The Web Worker approach was worth the extra complexity. Without it, analyzing a 5,000-word document would lock the UI for a noticeable fraction of a second. With it, the interface stays interactive while the analysis runs in the background.

Why 8 readability formulas work offline

Not all NLP tasks are created equal. Sentiment analysis at scale usually means embeddings, which means models, which means GPU time on a server somewhere. That's a legitimate reason to send text to a server.

Readability scoring is different. Flesch-Kincaid, Gunning Fog, SMOG, Coleman-Liau, ARI, Dale-Chall, Linsear Write — these are pure algorithmic formulas. They operate on word counts, sentence lengths, and syllable counts. No ML models. No embeddings. No hardware requirements beyond whatever CPU is in the person's laptop.

The irony is that readability scoring is one of the few NLP tasks that was basically designed for offline computation. These formulas were developed in an era before networked computers. They're deterministic. Given the same input, every browser produces the same score.

ProseScore computes all 8 formulas and derives a consensus grade level from the results. Running eight formulas instead of one doesn't meaningfully change the performance profile — they're all operating on the same precomputed word/sentence/syllable counts.

What surprised me

Two things caught me off guard during the build.

The first was syllable counting. It sounds trivial. It isn't. English doesn't have a clean algorithmic rule for syllables — the exceptions are numerous, and naive implementations that count vowel runs get wrong answers constantly. I ended up with a heuristic that handles common patterns and exceptions, and it's good enough for readability scoring, but it's not perfect. Don't use it to settle poetry arguments.

The second was deriving the consensus grade level. Each of the 8 formulas uses a different scale. Flesch-Kincaid outputs a US grade level. Flesch Reading Ease runs 0-100 in the opposite direction (higher = easier). SMOG and Gunning Fog have their own calibrations. To combine them into a single consensus grade, I had to understand what each formula was actually measuring, not just run the equations. That took longer than the implementation itself.

The catch

No server means no persistence. There's no history. No way to compare your score on this draft against the version you edited last Tuesday. No sharing. No team dashboards. If you close the tab, the analysis is gone.
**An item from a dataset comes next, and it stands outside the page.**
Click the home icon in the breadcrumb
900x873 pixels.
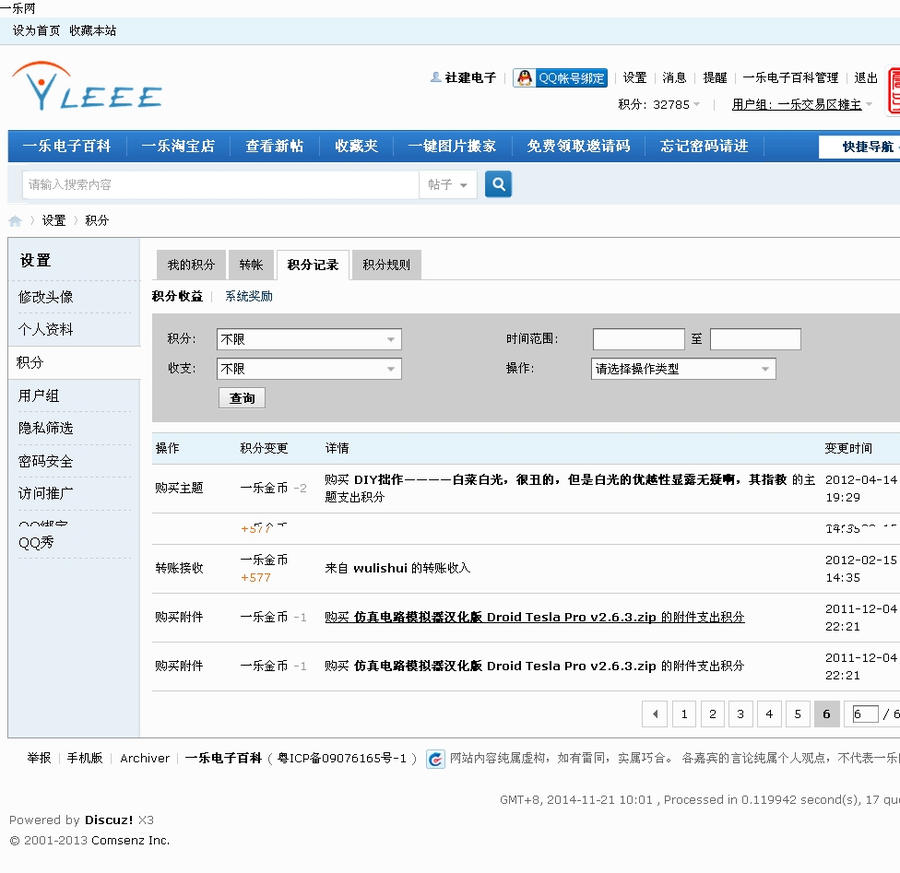pyautogui.click(x=14, y=220)
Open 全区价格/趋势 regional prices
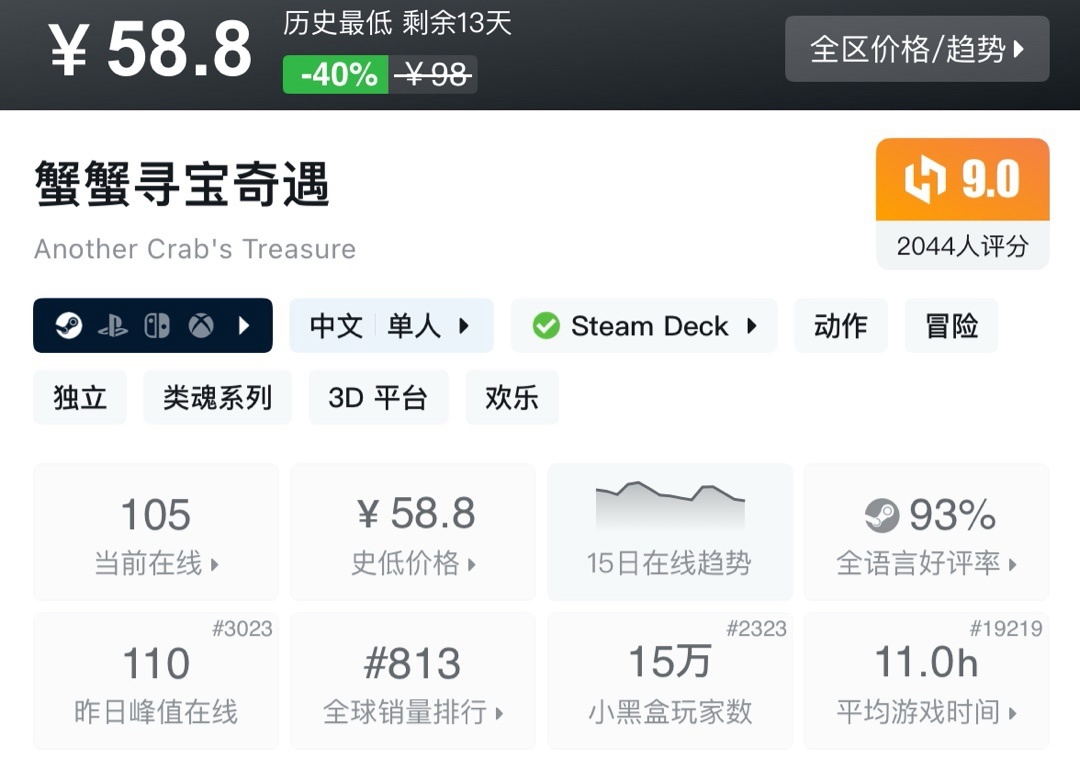 pyautogui.click(x=916, y=49)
For personal writing and private documents, that's fine — it's actually the point. For teams that want to track readability trends across a documentation repo over time, ProseScore isn't the right tool. That use case requires a server. I'm not pretending otherwise.

The trade-off is intentional: ProseScore does one thing — analyze text you paste into it, right now, without that text leaving your browser. It doesn't try to be everything.

The tool is at prosescore.ckmtools.dev — open source, MIT license. If you're curious about the implementation, the full source is at github.com/ckmtools/prosescore.